L’Organizzazione Mondiale della Sanità (OMS) ha segnalato 464 decessi umani legati a questo virus nel mondo tra il 2003 e il 12 dicembre 2024. La maggior parte di questi si è verificata in Vietnam, Egitto, Indonesia e Cambogia fino al 2019. Da allora, i decessi dovuti all’H5N1 sono stati relativamente rari. A gennaio, erano stati gli USA a segnalare il primo morto a seguito dell’infezione nel Paese. Nei giorni precedenti, le autorità avevano segnalato che 38 persone che erano entrate in contatto con la bambina erano risultate negative al virus, e non erano stati riscontrati altri casi umani.

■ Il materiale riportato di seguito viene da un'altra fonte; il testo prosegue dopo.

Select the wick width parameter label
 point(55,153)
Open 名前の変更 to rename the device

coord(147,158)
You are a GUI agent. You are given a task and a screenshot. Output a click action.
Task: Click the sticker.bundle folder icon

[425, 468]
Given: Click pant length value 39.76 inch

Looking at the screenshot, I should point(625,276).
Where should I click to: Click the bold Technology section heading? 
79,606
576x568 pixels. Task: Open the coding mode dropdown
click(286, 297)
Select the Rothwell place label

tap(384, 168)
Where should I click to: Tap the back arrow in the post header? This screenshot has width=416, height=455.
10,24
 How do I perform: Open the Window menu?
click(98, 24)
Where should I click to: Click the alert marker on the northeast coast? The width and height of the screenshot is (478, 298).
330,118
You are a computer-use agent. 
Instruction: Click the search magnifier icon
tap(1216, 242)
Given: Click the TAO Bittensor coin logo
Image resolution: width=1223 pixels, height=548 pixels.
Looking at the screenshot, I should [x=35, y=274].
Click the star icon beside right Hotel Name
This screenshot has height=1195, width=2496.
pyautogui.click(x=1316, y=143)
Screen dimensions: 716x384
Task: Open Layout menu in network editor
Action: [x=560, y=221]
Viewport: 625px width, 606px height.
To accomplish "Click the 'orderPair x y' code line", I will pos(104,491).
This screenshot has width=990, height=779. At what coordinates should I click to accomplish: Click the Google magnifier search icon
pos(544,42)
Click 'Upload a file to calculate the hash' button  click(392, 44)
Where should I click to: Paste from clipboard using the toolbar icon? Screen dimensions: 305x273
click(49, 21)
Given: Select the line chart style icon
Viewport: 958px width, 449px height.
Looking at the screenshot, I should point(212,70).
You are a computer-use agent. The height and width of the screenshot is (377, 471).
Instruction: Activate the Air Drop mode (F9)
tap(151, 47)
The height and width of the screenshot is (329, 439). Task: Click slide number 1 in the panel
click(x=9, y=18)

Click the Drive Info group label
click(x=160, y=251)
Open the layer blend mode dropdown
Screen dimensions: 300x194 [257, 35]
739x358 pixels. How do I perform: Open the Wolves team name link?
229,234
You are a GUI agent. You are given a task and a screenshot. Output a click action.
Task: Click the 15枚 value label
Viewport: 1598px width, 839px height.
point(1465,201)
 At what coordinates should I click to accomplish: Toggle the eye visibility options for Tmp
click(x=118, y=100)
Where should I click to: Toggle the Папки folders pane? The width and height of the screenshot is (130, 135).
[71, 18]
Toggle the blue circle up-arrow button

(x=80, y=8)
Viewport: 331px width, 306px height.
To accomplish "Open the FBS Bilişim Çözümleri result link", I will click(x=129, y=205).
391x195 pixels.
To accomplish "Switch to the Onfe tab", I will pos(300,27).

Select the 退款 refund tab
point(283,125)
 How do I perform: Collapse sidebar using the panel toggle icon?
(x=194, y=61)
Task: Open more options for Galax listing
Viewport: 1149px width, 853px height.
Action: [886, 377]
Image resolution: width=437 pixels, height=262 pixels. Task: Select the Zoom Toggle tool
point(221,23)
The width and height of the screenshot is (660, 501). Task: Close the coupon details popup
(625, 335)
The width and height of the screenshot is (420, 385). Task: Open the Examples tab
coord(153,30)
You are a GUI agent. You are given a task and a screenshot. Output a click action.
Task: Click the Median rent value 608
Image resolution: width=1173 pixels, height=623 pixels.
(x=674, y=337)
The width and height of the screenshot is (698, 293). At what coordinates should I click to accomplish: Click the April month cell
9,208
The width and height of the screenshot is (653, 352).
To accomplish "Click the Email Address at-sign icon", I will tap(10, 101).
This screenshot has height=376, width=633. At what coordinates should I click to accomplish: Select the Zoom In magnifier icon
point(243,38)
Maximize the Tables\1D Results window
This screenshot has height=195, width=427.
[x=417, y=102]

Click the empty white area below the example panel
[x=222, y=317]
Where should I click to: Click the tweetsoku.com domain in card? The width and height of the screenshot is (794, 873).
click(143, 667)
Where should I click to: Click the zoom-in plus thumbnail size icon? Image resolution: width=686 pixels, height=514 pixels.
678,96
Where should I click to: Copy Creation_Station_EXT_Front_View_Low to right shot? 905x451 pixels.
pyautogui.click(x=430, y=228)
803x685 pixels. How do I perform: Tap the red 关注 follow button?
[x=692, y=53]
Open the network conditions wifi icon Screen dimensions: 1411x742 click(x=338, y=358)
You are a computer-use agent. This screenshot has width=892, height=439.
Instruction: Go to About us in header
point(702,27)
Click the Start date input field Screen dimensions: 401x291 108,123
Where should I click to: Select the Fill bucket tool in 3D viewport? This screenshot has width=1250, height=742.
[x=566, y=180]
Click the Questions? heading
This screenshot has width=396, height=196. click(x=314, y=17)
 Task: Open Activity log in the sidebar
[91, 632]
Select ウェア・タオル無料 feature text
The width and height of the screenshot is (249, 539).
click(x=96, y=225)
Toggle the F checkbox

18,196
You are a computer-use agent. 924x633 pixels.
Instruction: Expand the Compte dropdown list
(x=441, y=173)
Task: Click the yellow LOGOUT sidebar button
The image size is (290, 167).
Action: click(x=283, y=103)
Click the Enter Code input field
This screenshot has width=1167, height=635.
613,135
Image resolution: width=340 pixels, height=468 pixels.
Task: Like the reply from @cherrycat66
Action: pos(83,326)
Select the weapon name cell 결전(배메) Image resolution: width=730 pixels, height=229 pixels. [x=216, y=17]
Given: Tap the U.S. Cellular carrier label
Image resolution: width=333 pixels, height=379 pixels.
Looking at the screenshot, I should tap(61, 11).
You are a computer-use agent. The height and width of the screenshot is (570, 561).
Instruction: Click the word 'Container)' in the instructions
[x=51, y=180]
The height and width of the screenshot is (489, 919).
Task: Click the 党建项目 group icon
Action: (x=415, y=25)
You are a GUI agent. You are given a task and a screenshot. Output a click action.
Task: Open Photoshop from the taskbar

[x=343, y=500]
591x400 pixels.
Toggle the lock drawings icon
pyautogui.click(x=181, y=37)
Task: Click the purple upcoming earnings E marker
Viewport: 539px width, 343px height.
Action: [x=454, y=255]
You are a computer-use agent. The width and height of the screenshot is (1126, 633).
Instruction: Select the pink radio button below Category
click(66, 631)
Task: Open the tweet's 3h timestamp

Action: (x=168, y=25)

Pier Luigi Lopalco – docente di igiene all’Università del Salento, afferma che: “Con il diffondersi dell’epidemia di influenza aviaria fra gli animali, per una pura e semplice regola statistica osserveremo prima o poi casi gravi fra gli umani. I bambini sono fra i soggetti a maggior rischio. Fortunatamente non fra quelli più esposti, visto che al momento l’epidemia è confinata agli allevamenti, difficilmente frequentati da bimbi”.

Il rischio di diffusione del virus aviario nell’uomo, sottolinea Lopalco, al momento “non è elevato. Importante è tenere sempre a mente che il passaggio ripetuto da animale a uomo e viceversa, che va evitato, aumenta le probabilità che si selezioni un ceppo pandemico, ossia definitivamente adattato all’uomo”.